*Records provided*.
------------------------------------------------

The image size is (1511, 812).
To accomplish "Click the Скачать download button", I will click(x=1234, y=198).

------------------------------------------------

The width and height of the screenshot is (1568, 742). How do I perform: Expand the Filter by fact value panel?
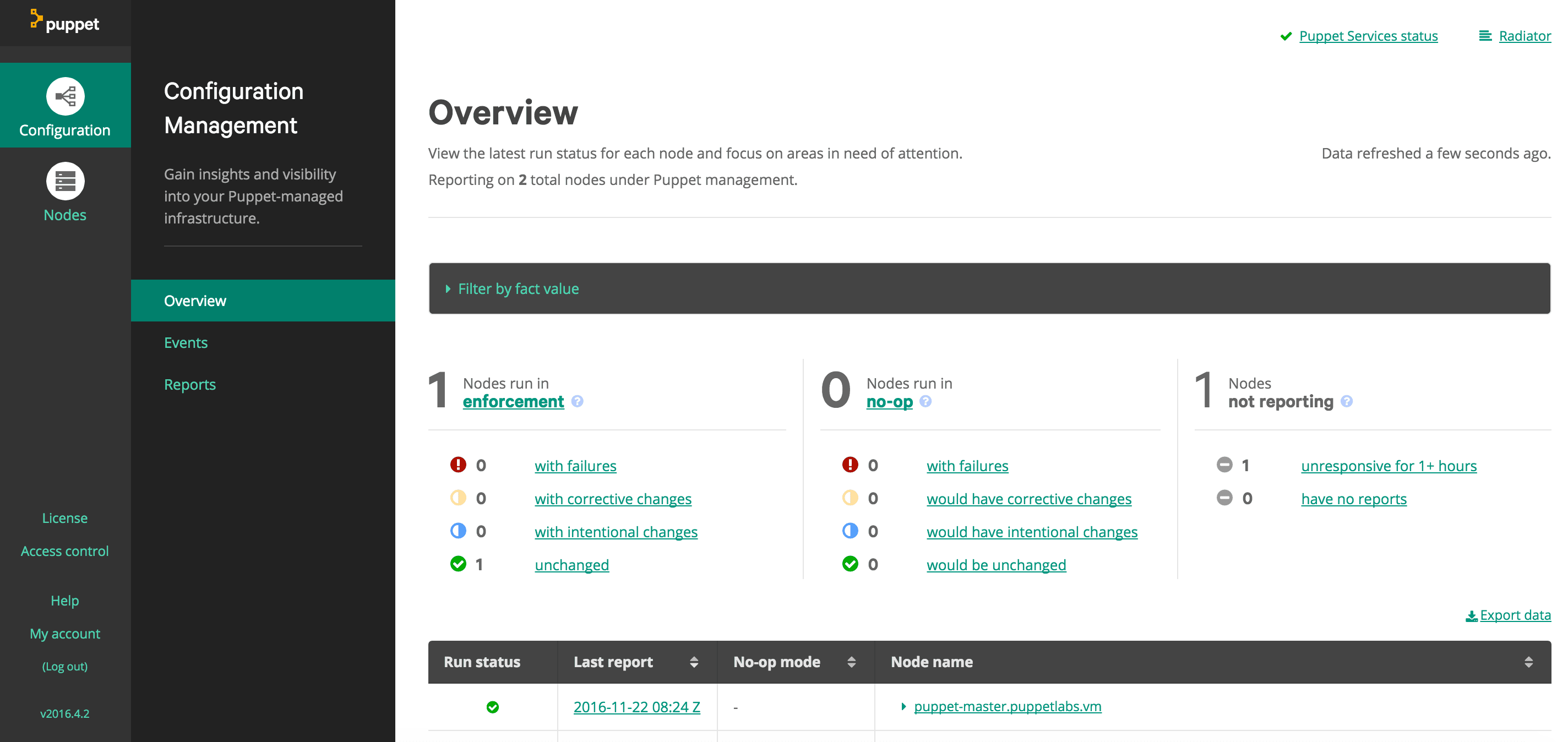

------------------------------------------------

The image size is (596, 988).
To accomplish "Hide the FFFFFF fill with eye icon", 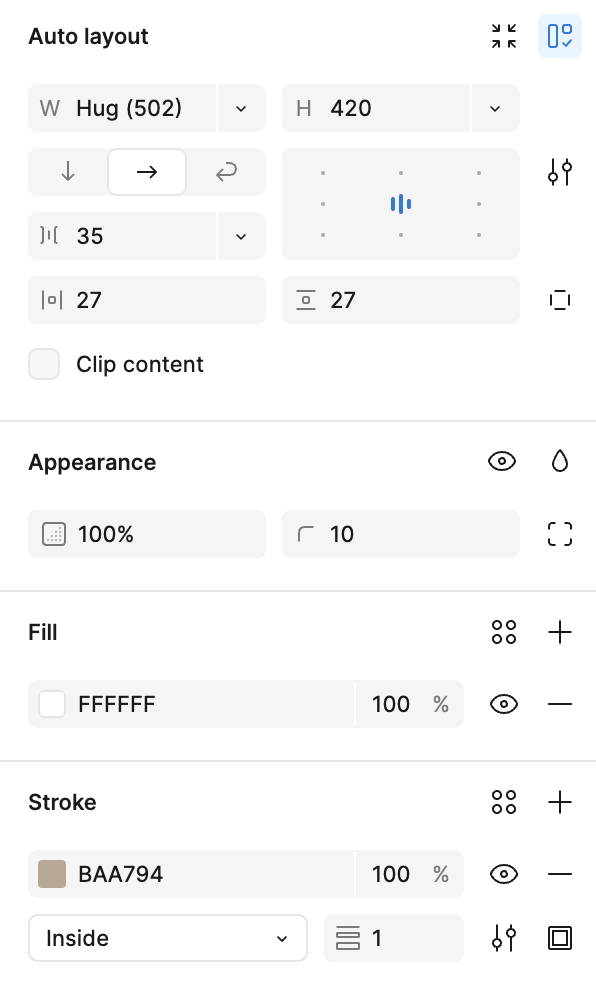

------------------------------------------------

*Problem details*.
Output the records from the line containing "The image size is (1511, 812)." through the line containing "will click(x=1234, y=198).", inclusive, as a numbered list with blank lines omitted.

*The answer*.
1. The image size is (1511, 812).
2. To accomplish "Click the Скачать download button", I will click(x=1234, y=198).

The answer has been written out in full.